Thursday, July 10, 2008


Page 1


Court Strikes Early Filing Law for Independent Candidates




An Arizona law that requires independent candidates to file their petitions by early June in order to appear on the November ballot is unconstitutional, as is a requirement that all petition circulators be qualified to vote in the state, the Ninth U.S. Circuit Court of Appeals ruled yesterday.

The court struck down the provisions in a suit brought by Ralph Nader, who withdrew as an independent presidential candidate in the state after his petitions were challenged in 2004, and his supporters.

Arizona requires that an independent candidate obtain the signatures of at least three percent of all voters not affiliated with a recognized political party. In 2004, this amounted to a little more than 14,000 signatures; today it is over 21,000.

 In addition to limiting the pool of potential circulators to residents who are, or are eligible to become, registered voters, the law requires that the signatures be filed at least 90 days before the state’s September primary. In 2004, the primary was on Sept. 7, so the filing deadline was June 9.

The law establishes an expedited schedule for hearing challenges to petitions, so that the legal process can be completed more than 45 days before the general election, when the sample ballot must be prepared and overseas military ballots mailed. Early voting for all others begins 33 days before the election.

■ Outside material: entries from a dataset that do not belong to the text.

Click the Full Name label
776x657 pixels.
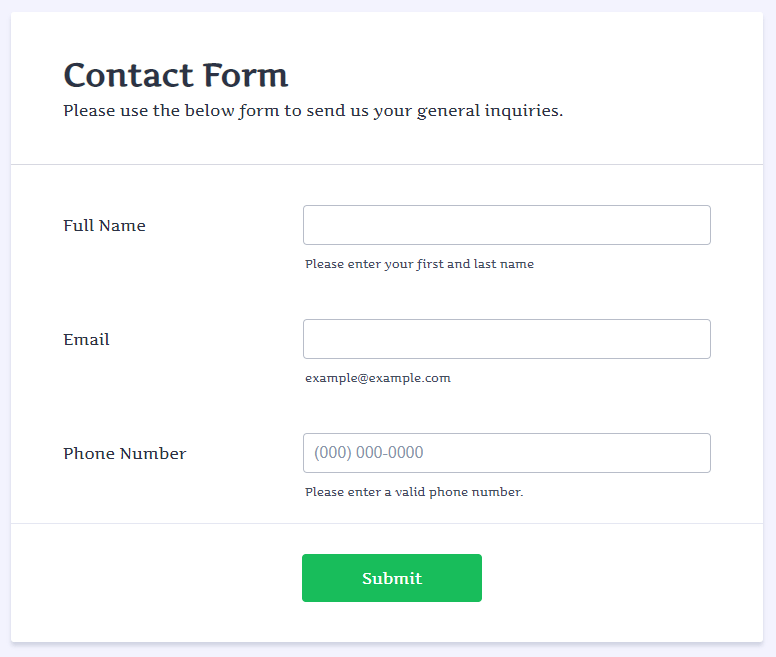tap(104, 226)
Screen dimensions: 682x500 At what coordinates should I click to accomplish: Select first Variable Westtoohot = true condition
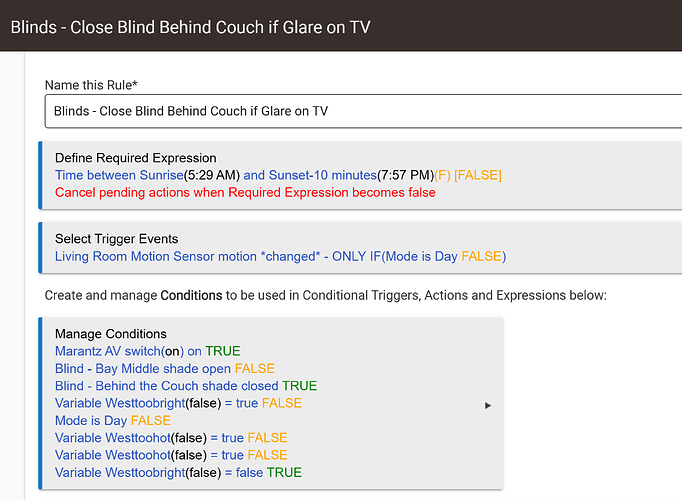pyautogui.click(x=171, y=438)
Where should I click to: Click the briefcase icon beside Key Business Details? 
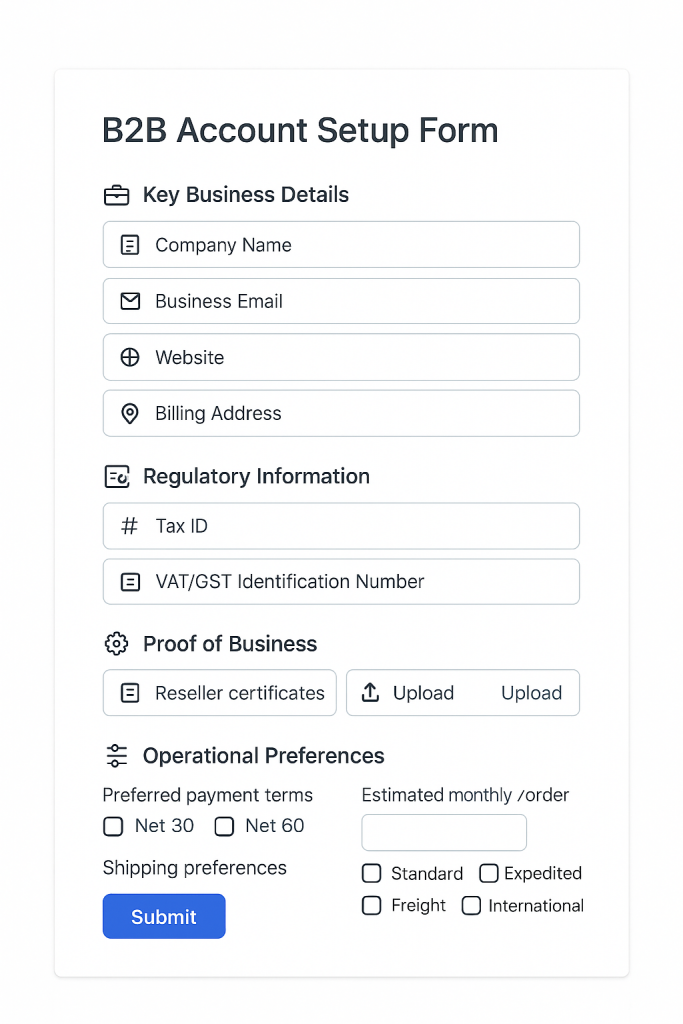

Four years ago, Nader’s supporters filed their signatures at the deadline, but challengers contended that the number of valid signatures were insufficient, that some signatures were forged, that some petitions had been circulated by felons, and that some circulators’ addresses were falsified.

Nader withdrew rather than fight the challenge in court. He and his backers subsequently challenged the requirements that all circulators be residents and registered voters, along with the filing deadline.

U.S. District Judge Frederick J. Martone of the District of Arizona rejected the suit, ruling that any burdens on free speech and association rights were reasonable in light of the state’s legitimate interests in protecting the integrity of its process and getting the general election ballots printed on time.

In a separate suit, Nader and others sued the Democratic Party and others, claiming a conspiracy to keep him off the Arizona ballot. That action was dismissed last month by another federal judge, who noted that Nader had lost similar suits in four other states.

The Ninth Circuit, however, yesterday reversed Martone’s decision and ordered that summary judgment be entered in favor of the plaintiffs.

Judge Mary M. Schroeder, writing for the Ninth Circuit, said the residency requirement could not survive Buckley v. Am. Constitutional Law Found., Inc. (1999) 525 U.S. 182, which struck down a similar requirement for initiative circulators in Colorado on the ground that it burdened “core political speech” and restrained dissemination of the plaintiffs’ message by limiting the number of circulators.

While the Colorado requirement was more restrictive, in that circulators had to actually be registered voters rather than merely being eligible to register, the effect was practically the same, Schroeder concluded.

“While the district court correctly observed that there remain millions of potential Arizona circulators, the residency requirement nevertheless excludes from eligibility all persons who support the candidate but who, like Nader himself, live outside the state of Arizona,” the judge wrote. “Such a restriction creates a severe burden on Nader and his out-of-state supporters’ speech, voting and associational rights.”

The judge rejected the state’s attempt to distinguish the cases on the ground that the tight deadlines for hearing petition challenges necessitate that circulators be available to testify, rather than having them move back to wherever they live. The state, she wrote, had a less restrictive alternative—it could have required that circulators living out of the state consent to Arizona’s potential exercise of subpoena powers.

Schroeder similarly rejected the June filing deadline, saying the state failed to offer an adequate explanation as to why it needs to ascertain the identities of independent candidates in the early summer when the rest of the general election ballot isn’t known until after the September primary.

The jurist distinguished Libertarian Party of Washington v. Munro (9th Cir. 1994) 31 F.3d 759, in which the court upheld a requirement that minor party candidates file 200 signatures, if running statewide, or 25 if running for local office, by July 4. The free speech burden in that case was held “de minimis,” the judge explained, because the number of signatures was small and the deadline was closer to the time that major parties were selecting their candidates, she explained.

Nader is again running for president this year as an independent. He is already slated to appear on the Arizona ballot, joining the candidates of the Democratic, Republican, Green, and Libertarian parties, after his supporters filed more than 50,000 signatures last month.

The case is Nader v. Brewer, 06-16251.